Terrence Rafferty’s line: “a formula action picture, but the extra-strength formula …” That film is about as good as an action film can get … consequences keep mounting up as they don’t usually in that sort of movie
.
Uh-huh.
That kind of movie then? Or MTV? Or TV?
I guess entertainment would describe a continuum—I guess what I’m talkin’ about is entertainment versus art, where the main job of entertainment is to separate you from your cash somehow. I mean that’s really what it is … And I’m not, there’s nothin’ per se wrong with that. And the compensation for that is it delivers value for the cash. It gives you a certain kind of pleasure that I would argue is fairly
passive
. There’s not a whole lot of thought involved, the thought is often fantasy, like “I am this guy, I’m having this adventure.” And it’s a way to take a vacation from myself for a while. And that’s fine—I think sort of the same way
candy
is fine.
[Of course, one interesting thing is he buys Pop-Tarts and stuff to eat; lots of candy.]
The problem for me is in entertainment, it’s, at least in the book—God, if the book comes off as some kind of indictment of entertainment,
then it fails. It’s sort of about our relationship to it. The book isn’t supposed to be about
drugs
, getting off drugs.

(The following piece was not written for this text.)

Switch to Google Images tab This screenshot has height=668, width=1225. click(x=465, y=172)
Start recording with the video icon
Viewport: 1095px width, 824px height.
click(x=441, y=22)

Except as the fact that drugs are kind of a metaphor for the sort of addictive continuum that I think has to do with how we as a culture relate to things that are alive.
[David talking, and the wipers going, and the other cars sort of leaving wakes ahead of us, as visuals for serious thoughts about entertainment. His point about five hundred thousand bits of information.]
So I think it’s got something to do with, that we’re just—we’re absolutely dying to give ourselves away to something. To run, to escape, somehow. And there’s some kinds of escape—in a sort of Flannery O’Connorish way—that end up, in a twist, making you confront yourself even more. And then there are
other
kinds that say, “Give me seven dollars, and in return I will make you forget your name is David Wallace, that you have a pimple on your cheek, and that your gas bill is due.”
And that that’s fine, in low doses. But that there’s something about the machinery of our relationship to it that makes low doses—we don’t
stop
at low doses.
You were talking about passion, with regard to Hal and others giving themselves away to a discipline, as opposed to entertainment
.
[Hal is the lead character in the tennis academy sections. Meanwhile, I want to pull over to the shoulder and knock ice off the noisy loud rubbery wipers.]
I’m not saying there’s something sinister or horrible or wrong with entertainment. I’m saying it’s—I’m saying it’s a continuum. And if the book’s about anything, it’s about the question of why am I watching so much shit? It’s not about the shit; it’s about me. Why am I doing it? And what is so American about what I’m doing?